Varied Search Protocols Lead to Clinically Relevant Results

Marcy L. Brown

Abstract


A review of:
Patel, Manesh R., Connie M. Schardt, Linda L. Sanders, and Sheri A. Keitz. “Randomized Trial for Answers to Clinical Questions: Evaluating a Pre-Appraised Versus a MEDLINE Search Protocol.” Journal of the Medical Library Association 94.4 (2006): 382-6.

Objective – To determine the success rate of electronic resources for answering clinical questions by comparing speed, validity, and applicability of two different protocols for searching the medical literature.

Design – Randomized trial with results judged by blinded panel.

Setting – Duke University Medical Center in Durham, North Carolina, United States of America.

Subjects – Thirty-two 2nd and 3rd year internal medicine residents on an eight-week general medicine rotation at the Duke University Medical Center.

Methods – Two search protocols were developed:

Protocol A: Participants searched MEDLINE first, and then searched pre-appraised resources if needed.

Protocol B: Participants searched pre-appraised resources first, which included UpToDate, ACP Journal Club, Cochrane Database of Systematic Reviews, and DARE. The residents then searched MEDLINE if an answer could not be found in the initial group of pre-appraised resources.

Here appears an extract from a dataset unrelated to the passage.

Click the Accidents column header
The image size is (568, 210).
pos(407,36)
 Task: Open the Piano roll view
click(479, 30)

Residents were randomised by computer-assisted block order into four blocks of eight residents each. Two blocks were assigned to Protocol A, and two to Protocol B. Each day, residents developed at least one clinical question related to caring for patients. The questions were transcribed onto pocket-sized cards, with the answer sought later using the assigned protocol. If answers weren’t found using either protocol, searches were permitted in other available resources.

When an article that answered a question was found, the resident recorded basic information about the question and the answer as well as the time required to find the answer (less than five minutes; between five and ten minutes; or more than ten minutes). Residents were to select answers that were “methodologically sound and clinically important” (384). Ten faculty members formally trained in evidence-based medicine (EBM) reviewed a subset of therapy-related questions and answers. The reviewers, who were blinded to the search protocols, judged the applicability and internal validity of the answers.

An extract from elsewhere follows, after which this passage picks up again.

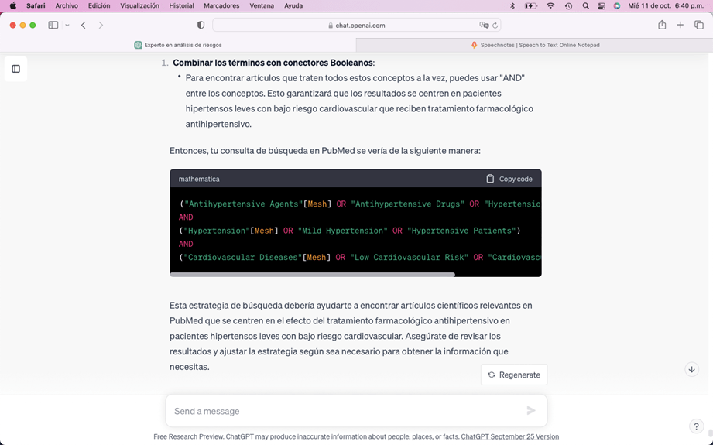Image resolution: width=713 pixels, height=445 pixels.
Task: Show the tab overview icon
Action: [x=699, y=25]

Results – In total, 120 questions were searched using protocol A and 133 using protocol B; 104 answers were found by the protocol A group and 117 by the protocol B group. In protocol A, 97 answers were found in MEDLINE (80.8%) and six answers were found in pre-appraised resources (5.0%). In protocol B, 85 answers were found in pre-appraised resources (64.6%) and 31 were found in MEDLINE (23.3%). UpToDate was the major resource for answers in protocol B.

A statistically greater number of answers were found in less than five minutes in protocol B (p<0.00004). However, a greater number of questions went unanswered in protocol B (23%).

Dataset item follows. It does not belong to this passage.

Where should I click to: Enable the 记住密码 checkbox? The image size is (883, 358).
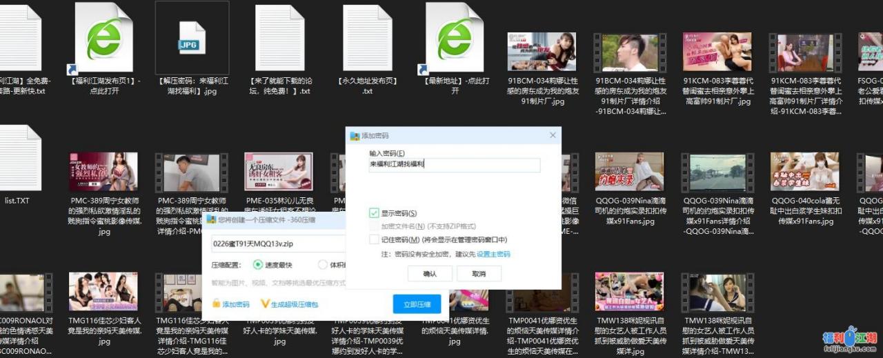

The faculty reviewers determined that 75.8% of the answers in protocol A were applicable; 71.7% were judged applicable in protocol B. Eighty percent in protocol A were internally valid, while 81.8% were valid in protocol B.

Conclusion – The study demonstrates that to find answers to as many clinical questions as possible, “residents and clinicians need access to both pre-appraised resources and MEDLINE” (385). Pre-appraised resources were faster to search, but their coverage was not as comprehensive. MEDLINE is comprehensive, but takes more time to search effectively and requires that the clinician or student have some knowledge of critical appraisal in order to judge relevance and applicability of found articles. Protocol B may be difficult to implement in many institutions because of the high cost of pre-appraised resources.